Aunque hayan transcurrido varios días desde que sucedió el inadmisible affaire titulado Casablanca, que vino a lesionar gravemente nuestra intocable soberanía, todavía es oportuno referirnos a la película de culto cuyo nombre cobijó tan arbitrario acontecimiento. Pero, ¿debemos considerar a Casablanca filme de culto?

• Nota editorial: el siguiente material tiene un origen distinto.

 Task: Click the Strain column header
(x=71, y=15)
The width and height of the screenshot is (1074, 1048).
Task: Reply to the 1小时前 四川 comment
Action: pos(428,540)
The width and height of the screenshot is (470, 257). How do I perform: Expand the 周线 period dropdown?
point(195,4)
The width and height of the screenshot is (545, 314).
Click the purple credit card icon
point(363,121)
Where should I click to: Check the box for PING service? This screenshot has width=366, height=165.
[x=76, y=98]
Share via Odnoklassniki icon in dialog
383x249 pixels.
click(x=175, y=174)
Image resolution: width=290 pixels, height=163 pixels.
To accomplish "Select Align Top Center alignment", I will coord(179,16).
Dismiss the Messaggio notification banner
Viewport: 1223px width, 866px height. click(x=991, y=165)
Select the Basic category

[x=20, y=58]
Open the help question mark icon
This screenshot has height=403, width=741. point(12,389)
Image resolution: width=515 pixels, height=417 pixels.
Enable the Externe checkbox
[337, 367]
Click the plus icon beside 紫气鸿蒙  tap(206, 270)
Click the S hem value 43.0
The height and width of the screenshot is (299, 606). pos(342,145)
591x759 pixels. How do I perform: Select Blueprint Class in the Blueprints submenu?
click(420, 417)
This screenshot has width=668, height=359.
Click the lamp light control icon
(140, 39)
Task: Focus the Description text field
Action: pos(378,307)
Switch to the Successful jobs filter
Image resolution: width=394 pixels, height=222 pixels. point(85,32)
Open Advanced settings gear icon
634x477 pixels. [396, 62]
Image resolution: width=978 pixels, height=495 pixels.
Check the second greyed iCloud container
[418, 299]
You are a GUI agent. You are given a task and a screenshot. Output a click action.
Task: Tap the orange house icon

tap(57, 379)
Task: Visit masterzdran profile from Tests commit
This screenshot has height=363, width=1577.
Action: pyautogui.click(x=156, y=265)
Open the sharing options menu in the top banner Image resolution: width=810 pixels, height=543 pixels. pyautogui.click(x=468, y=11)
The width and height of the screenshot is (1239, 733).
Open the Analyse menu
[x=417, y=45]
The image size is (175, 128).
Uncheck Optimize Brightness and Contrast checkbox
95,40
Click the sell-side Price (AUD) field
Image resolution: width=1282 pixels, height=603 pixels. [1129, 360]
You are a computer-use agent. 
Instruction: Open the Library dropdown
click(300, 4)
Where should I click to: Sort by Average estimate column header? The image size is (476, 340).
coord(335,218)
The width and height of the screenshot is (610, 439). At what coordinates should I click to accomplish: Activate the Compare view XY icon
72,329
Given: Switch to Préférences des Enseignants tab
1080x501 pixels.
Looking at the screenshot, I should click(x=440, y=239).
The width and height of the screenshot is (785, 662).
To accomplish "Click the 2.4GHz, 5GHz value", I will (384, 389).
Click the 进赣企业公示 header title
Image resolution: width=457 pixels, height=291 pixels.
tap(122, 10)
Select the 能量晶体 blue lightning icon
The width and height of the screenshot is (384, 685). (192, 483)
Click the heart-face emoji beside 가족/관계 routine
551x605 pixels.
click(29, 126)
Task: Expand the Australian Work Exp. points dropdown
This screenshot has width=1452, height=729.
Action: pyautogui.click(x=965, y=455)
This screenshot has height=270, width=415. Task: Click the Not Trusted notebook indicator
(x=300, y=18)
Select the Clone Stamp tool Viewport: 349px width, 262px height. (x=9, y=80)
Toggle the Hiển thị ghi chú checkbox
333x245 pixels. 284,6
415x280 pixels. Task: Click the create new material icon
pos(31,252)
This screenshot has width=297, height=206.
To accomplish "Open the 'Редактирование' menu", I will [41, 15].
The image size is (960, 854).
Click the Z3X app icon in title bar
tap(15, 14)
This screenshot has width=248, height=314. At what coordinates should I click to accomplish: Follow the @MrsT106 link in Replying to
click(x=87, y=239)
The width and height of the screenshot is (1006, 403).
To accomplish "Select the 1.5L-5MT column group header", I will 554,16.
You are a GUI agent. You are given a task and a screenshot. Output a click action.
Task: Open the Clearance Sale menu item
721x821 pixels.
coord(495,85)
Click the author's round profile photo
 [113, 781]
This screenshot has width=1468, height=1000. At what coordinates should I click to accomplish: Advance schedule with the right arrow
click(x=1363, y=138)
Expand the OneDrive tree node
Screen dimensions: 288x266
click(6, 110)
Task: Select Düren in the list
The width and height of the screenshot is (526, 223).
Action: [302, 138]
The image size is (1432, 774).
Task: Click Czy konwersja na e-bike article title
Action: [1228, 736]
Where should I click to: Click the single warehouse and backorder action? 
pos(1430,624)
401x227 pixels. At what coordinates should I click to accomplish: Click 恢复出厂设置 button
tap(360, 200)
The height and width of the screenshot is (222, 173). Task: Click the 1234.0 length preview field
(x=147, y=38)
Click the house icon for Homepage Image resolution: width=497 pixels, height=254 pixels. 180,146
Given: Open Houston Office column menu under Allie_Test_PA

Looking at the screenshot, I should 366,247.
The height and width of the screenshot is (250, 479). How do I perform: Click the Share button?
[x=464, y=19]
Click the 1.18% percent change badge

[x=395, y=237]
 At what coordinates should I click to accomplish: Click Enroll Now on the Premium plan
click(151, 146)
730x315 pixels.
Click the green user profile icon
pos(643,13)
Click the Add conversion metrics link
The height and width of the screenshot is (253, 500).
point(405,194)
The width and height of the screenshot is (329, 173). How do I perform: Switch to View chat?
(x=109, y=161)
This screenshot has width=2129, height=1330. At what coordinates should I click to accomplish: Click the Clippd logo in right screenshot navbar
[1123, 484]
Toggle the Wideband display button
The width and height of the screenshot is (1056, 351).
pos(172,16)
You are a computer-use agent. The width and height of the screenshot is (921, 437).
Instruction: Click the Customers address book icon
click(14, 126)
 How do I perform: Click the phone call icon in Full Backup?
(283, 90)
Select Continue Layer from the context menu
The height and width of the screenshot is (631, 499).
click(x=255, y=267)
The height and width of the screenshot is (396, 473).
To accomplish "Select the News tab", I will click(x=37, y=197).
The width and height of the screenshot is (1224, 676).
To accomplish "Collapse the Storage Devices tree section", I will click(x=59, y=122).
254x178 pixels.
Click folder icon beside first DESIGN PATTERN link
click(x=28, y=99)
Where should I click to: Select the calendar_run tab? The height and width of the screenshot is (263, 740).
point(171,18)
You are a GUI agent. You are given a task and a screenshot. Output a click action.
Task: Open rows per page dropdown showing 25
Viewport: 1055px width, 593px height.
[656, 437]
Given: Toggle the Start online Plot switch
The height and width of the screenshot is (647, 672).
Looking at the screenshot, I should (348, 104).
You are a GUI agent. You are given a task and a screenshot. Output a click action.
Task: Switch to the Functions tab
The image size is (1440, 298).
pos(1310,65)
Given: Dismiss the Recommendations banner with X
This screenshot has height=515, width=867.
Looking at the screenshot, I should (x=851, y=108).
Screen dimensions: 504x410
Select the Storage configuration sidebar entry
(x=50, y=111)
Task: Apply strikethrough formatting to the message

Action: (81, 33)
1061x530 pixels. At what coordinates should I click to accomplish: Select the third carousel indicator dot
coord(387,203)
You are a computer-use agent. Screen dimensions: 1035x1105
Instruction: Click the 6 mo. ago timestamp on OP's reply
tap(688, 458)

Bien es cierto que la cinta conlleva, entre otros valores cinemáticos, una actuación consagratoria de Humphrey Bogart (1899-1957); un supporting cast excepcional, encabezado por Ingrid Bergman; un argumento desarrollado en lugares exóticos, como la ciudad africana que da título a la película, o sitios conflictivos como el París del año 40; una música siempre concordante con las emociones de los amantes (As Time goes By); una escenografía capaz de recrear la auténtica realidad de la vida nocturna (Rick's Place); unos diálogos cargados de cinismo y nostalgia.
Pero si esos valores son ciertos, por otra parte, la obra de Michael Curtiz (Budapest, diciembre 24 de 1888/Hollywood, abril 10 de 1962) posee errores innegables. Por ejemplo, reprobables toques de racismo, sexismo, patrioterismo. Y más allá de esos renglones, los tres personajes principales de la historia: Victor Laszlo (Paul Henreid) su esposa Ilse (Ingrid Bergman) y el capitán Renault (Claude Rains) contienen fallas en su caracterización.
Entre las mayores de los dos primeros debemos hacer referencia a las actitudes gestuales y espirituales de Victor e Ilse. El, héroe de la resistencia contra el nazismo, recientemente evadido de un campo de concentración, viste y actúa como un hombre de la alta sociedad europea, sin mostrar en ningún momento obsesiones políticas, traumas carcelarios o cicatrices emocionales. Ella, antinazi esencial, luce también frívola y elegante, como recién escapada de las páginas de una revista de modas, no de las garras de la Gestapo. Y cuando debe mostrar pasión auténtica, nostalgia insaciable, se comporta como una adolescente de débiles emociones.
A propósito de Renault, jefe de la policía francesa en Casablanca al servicio del mariscal Petain, debemos señalar que su caracterización resulta también ambigua, y por tanto fallida, pues a veces es corrupto y otras gracioso, a ratos prepotente y cínico, luego humilde, en ocasiones colaboracionista, en otras fiel a su patria (canta la Marsellesa con verdadera enjundia).
Ahora bien, el estadunidense Rick, personaje central a cuyo alrededor gira la trama, acorde con la visión de los guionistas Philip, Epstein y Koch que transvasaron al celuloide la pieza teatral Everybody Comes to Rick's, es un hombre de izquierda, incansable defensor de las causas nobles, imagen activa de la paternidad y amante de la inagotable vitalidad. Es de idéntica manera gángster y patriota, prudente e imprudente, oscuro, luminoso, incierto, noble y redimible...
Rick -encarnado por Bogart- posee todo, es decir no posee nada. ¿Es quizá por ser finalmente un don nadie que provoca cierta admiración a los espectadores? Además, su conducta se asemeja a la de un muchacho disgustado cuando su relación amorosa se empantana, o cuando no logra conciliar su realismo de contrabandista de armas en España y Etiopía con sus galanteos plenos de besos insustanciales. ¿Entonces?...
En el mejor de los casos Casablanca (1942) vendría a ser una obra maestra del sentimentalismo hollywoodense, aquel que conmueve con superficialidad los resortes emocionales del corazón de los cinéfilos.